** What you are asked to do **
Write only the number of lines in the entries that hold the string "accomplish".

------ Data to examine ------

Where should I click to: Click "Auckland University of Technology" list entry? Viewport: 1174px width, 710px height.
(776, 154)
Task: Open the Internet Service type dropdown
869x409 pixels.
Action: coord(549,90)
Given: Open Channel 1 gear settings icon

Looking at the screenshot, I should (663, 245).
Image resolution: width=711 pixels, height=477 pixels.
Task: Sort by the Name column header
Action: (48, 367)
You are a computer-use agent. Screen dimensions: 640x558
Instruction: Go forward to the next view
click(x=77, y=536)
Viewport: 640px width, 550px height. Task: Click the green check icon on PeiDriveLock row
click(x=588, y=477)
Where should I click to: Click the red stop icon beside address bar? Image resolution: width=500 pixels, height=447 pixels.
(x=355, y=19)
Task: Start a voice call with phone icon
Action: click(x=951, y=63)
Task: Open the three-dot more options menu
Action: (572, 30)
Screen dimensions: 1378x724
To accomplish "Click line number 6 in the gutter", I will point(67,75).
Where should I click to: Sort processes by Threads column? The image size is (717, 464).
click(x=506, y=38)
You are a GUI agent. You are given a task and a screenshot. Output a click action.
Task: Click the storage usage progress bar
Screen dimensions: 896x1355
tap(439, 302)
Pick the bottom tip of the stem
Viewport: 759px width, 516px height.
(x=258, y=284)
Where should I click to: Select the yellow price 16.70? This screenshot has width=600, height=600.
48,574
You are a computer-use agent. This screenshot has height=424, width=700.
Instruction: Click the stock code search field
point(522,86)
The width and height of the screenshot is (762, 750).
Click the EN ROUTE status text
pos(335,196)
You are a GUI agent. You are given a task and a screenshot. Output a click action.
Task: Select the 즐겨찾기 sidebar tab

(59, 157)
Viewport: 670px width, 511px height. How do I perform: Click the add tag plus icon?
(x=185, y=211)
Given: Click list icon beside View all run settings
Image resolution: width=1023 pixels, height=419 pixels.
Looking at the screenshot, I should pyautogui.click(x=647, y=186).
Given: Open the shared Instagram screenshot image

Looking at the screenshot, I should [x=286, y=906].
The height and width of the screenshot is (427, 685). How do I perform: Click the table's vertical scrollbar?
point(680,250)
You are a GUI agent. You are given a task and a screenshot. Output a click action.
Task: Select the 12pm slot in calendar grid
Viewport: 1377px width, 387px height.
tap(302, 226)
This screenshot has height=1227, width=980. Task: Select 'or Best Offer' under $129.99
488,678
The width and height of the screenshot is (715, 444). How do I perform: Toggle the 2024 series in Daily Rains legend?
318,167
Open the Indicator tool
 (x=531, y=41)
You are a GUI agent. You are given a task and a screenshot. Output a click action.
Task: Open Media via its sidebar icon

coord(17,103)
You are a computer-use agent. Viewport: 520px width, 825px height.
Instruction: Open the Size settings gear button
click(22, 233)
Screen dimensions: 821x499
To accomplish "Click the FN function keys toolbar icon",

------

** Your solution **
2